Photo: Sebalos/Dreamstime

Known for the painted monasteries erected in the 15th and 16th centuries, today UNESCO heritage sites, the local part of Bucovina brings its share of tasty dishes to the table. Among them ciorbă rădăuțeană, a chicken soup with vegetables and a thickened broth, or tocănița de hribi – boletus stew. A recipe for Ciorbă Rădăuțeană is available here.

An area impressive for its biodiversity, and also a UNESCO heritage site, the Danube Delta is a place to try numerous fish dishes – soups, grilled varieties, saramură (soaked, sprinkled, or boiled in brine) and many more. When it comes to sweets, there is the cozonac (sweet bread) made according to local recipes, or the dumpling varieties piroșcă and vareniki. Traditional recipes, reflecting the area’s cultural diversity, have been collected in this project.
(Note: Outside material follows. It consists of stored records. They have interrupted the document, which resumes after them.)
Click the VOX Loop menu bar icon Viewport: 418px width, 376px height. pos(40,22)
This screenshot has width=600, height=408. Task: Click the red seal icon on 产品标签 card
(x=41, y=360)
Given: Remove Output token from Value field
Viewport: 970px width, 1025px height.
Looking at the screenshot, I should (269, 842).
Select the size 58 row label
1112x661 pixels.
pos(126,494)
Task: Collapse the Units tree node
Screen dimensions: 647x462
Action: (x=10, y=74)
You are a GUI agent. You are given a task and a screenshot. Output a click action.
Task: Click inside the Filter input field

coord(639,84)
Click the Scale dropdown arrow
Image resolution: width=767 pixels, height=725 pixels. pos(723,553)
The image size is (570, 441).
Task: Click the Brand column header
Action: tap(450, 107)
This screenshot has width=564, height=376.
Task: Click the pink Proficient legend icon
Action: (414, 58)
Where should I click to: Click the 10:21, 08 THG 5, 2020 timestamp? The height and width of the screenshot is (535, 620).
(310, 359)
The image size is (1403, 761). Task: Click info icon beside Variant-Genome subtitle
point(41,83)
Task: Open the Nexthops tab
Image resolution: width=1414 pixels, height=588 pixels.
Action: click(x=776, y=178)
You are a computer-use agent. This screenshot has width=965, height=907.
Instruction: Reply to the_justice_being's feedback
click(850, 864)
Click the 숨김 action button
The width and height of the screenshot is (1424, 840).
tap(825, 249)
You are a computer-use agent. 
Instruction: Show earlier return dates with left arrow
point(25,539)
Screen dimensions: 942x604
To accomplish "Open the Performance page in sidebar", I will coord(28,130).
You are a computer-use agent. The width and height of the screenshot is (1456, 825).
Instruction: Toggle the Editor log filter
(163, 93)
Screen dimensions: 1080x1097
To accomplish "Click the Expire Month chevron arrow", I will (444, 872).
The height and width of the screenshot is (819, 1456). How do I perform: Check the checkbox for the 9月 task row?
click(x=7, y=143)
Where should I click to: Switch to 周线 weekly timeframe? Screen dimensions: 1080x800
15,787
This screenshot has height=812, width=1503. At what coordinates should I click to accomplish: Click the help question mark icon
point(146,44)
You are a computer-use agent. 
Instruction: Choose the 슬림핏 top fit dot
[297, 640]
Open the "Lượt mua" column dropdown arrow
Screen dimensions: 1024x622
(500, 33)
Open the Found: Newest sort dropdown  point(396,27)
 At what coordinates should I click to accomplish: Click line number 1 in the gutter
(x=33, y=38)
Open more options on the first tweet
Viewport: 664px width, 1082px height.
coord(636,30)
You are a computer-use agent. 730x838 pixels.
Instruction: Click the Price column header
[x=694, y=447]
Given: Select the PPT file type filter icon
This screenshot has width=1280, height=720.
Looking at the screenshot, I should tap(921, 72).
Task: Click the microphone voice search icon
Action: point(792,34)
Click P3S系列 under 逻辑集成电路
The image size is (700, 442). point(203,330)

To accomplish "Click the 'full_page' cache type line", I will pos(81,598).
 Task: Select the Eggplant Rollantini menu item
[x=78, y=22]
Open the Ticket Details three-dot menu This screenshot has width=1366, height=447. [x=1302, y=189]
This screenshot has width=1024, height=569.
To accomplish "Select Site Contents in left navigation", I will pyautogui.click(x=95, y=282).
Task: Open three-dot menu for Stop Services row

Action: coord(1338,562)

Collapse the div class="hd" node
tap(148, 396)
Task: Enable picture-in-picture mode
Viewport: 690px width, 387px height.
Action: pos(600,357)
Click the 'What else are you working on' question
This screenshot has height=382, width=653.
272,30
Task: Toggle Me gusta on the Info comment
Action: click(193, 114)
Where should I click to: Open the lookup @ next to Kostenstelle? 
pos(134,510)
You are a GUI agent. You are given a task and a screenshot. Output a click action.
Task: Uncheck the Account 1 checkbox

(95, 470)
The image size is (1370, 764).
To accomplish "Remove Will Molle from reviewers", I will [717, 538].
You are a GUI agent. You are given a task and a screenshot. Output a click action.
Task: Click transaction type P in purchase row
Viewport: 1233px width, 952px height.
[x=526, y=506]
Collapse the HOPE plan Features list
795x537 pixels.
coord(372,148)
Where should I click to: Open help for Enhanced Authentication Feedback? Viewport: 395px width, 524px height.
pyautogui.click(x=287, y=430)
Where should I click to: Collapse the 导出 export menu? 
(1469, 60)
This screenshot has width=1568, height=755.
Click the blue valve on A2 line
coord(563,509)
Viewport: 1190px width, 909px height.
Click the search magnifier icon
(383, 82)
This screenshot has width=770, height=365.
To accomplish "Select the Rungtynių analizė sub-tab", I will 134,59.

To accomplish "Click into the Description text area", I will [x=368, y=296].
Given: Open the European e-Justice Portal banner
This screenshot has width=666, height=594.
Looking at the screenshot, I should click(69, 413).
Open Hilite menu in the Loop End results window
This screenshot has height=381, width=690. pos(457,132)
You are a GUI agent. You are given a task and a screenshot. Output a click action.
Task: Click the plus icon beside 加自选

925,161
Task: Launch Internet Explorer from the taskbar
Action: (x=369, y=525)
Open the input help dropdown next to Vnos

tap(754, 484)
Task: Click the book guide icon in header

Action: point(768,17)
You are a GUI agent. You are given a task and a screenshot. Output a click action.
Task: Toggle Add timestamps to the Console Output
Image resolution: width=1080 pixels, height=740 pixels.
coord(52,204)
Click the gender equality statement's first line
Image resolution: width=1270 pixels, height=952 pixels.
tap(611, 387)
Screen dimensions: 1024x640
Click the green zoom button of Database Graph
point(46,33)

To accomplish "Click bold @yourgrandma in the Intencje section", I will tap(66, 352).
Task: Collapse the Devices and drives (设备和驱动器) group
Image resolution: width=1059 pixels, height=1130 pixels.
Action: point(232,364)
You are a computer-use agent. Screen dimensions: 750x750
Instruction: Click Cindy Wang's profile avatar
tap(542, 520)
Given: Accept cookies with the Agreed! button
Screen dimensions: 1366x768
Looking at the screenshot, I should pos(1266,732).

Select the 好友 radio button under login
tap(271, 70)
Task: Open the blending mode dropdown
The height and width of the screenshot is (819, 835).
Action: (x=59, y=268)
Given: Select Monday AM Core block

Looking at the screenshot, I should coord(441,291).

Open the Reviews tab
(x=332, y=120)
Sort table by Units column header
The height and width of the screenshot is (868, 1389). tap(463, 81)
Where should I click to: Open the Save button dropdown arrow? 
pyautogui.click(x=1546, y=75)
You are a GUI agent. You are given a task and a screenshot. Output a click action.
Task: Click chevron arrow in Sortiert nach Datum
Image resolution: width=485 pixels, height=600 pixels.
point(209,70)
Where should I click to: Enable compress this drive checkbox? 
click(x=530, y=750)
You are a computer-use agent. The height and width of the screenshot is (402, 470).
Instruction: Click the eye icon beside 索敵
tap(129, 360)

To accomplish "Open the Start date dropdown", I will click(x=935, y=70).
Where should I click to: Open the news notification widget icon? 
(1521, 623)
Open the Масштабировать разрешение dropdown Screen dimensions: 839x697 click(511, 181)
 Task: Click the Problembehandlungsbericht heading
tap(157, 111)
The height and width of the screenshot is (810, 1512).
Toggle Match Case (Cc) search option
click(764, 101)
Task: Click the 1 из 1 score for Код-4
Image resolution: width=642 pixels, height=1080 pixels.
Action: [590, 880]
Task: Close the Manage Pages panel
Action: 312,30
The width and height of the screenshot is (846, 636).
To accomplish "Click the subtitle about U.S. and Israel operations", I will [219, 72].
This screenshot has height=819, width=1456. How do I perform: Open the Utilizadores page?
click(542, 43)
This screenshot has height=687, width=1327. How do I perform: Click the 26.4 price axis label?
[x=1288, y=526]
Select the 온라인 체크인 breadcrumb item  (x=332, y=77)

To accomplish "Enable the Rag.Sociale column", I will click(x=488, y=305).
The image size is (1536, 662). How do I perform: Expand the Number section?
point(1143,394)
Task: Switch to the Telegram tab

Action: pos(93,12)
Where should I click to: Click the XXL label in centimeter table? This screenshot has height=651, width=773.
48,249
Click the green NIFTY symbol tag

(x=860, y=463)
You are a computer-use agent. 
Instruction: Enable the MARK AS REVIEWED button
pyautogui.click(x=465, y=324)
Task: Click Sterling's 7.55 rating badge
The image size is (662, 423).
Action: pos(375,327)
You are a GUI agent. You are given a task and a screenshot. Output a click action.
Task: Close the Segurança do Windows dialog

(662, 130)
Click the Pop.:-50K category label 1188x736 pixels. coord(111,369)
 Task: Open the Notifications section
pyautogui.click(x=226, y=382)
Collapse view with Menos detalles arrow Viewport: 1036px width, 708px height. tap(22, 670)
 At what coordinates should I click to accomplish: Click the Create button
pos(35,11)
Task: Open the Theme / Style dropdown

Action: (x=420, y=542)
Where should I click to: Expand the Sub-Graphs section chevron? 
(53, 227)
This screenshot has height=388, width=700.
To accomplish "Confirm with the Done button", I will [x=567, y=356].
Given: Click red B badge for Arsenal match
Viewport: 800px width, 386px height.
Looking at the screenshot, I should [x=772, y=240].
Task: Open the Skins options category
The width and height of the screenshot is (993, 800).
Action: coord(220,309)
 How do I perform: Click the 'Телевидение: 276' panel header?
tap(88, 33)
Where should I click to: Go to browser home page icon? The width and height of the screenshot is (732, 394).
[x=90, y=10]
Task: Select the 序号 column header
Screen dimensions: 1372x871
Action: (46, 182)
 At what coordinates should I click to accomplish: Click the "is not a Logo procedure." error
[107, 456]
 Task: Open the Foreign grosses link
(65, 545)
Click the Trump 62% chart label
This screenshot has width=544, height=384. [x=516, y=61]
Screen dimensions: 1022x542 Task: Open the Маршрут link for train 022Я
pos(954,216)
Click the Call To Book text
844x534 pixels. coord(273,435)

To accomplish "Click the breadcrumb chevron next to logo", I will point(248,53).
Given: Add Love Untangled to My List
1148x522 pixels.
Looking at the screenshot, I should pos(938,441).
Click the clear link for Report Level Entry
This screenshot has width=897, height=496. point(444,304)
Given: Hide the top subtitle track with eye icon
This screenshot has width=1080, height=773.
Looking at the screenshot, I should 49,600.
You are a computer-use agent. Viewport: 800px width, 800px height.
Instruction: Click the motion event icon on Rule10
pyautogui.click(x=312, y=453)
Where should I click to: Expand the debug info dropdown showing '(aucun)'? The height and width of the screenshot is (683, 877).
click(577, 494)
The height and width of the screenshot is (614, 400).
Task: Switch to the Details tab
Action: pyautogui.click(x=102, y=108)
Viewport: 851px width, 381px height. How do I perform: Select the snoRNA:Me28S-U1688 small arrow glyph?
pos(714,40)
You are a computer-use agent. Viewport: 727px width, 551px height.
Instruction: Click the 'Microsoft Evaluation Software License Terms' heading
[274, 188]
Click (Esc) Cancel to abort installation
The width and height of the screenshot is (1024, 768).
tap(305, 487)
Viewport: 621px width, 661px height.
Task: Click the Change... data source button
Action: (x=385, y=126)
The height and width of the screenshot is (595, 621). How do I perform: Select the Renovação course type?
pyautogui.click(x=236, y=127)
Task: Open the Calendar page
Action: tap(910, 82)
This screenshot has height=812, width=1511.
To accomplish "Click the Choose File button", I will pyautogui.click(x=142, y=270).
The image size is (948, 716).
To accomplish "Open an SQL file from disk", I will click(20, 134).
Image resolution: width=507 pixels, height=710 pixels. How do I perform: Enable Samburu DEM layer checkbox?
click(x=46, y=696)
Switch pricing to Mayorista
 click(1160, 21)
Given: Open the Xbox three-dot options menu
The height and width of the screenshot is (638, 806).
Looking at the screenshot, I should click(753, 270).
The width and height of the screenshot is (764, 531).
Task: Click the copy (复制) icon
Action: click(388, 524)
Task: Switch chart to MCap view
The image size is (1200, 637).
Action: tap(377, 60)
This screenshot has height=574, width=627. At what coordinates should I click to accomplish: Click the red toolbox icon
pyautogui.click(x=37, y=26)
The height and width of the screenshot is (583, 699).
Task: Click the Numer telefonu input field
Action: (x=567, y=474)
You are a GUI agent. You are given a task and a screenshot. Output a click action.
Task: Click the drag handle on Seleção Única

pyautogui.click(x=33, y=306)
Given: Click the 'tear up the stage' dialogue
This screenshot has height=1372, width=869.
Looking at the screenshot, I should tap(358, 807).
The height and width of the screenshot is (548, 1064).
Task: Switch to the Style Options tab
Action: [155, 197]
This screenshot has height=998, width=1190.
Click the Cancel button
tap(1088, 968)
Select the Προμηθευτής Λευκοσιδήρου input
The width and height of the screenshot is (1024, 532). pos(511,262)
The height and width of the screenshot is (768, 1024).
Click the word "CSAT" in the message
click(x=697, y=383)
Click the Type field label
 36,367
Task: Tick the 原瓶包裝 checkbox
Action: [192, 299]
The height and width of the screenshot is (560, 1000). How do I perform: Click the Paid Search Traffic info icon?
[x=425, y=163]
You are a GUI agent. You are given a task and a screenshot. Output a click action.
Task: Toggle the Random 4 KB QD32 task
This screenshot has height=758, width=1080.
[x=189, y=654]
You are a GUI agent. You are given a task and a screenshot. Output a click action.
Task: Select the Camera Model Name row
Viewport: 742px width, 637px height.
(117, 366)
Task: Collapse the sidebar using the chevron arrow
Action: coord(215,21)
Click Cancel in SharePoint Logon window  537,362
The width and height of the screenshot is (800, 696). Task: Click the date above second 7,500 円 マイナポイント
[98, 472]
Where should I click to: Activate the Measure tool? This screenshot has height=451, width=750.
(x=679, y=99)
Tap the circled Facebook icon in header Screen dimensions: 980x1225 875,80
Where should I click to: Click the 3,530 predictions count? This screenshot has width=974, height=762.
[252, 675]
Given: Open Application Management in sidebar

The traditional farmers’ markets are another option to sample local products. In addition to season fruit and vegetables, mostly locally-sourced, they are also spots where small producers sell a variety of preserves, including pickled vegetables and sour cabbage, the vegetable spread zacuscă, honey and syrups.

Among Bucharest’s markets, Obor is one of the largest and oldest. Laid out on several levels and halls, it hosts butcher’s shops, fishmongers, shops selling dairy and cheese products, bio or eco products, medicinal and aromatic plants (plafar), as well as stalls selling spices, sweets and biscuits, but also detergents, carpets and interior design items, and repair or key duplicate shops. It sits close to the store of the same name, one of its kind in the city, hosting a variety of stores and products, from haberdasher’s and fabric stores to leather goods, tailor’s and watch repair shops. More about traditional markets in Bucharest here.

One way to have a culinary experience and spend some time in nature is to go on a truffle hunt alongside professional hunters in the forests in Transylvania or in the region of Buzău. Among the locations offering such an experience are Valea Verde resort in Cund or Terra Carpatica - Conacul Grigorescu in Buzău. A recipe for a Carpathian Truffle & Mushroom Macchiato is available here.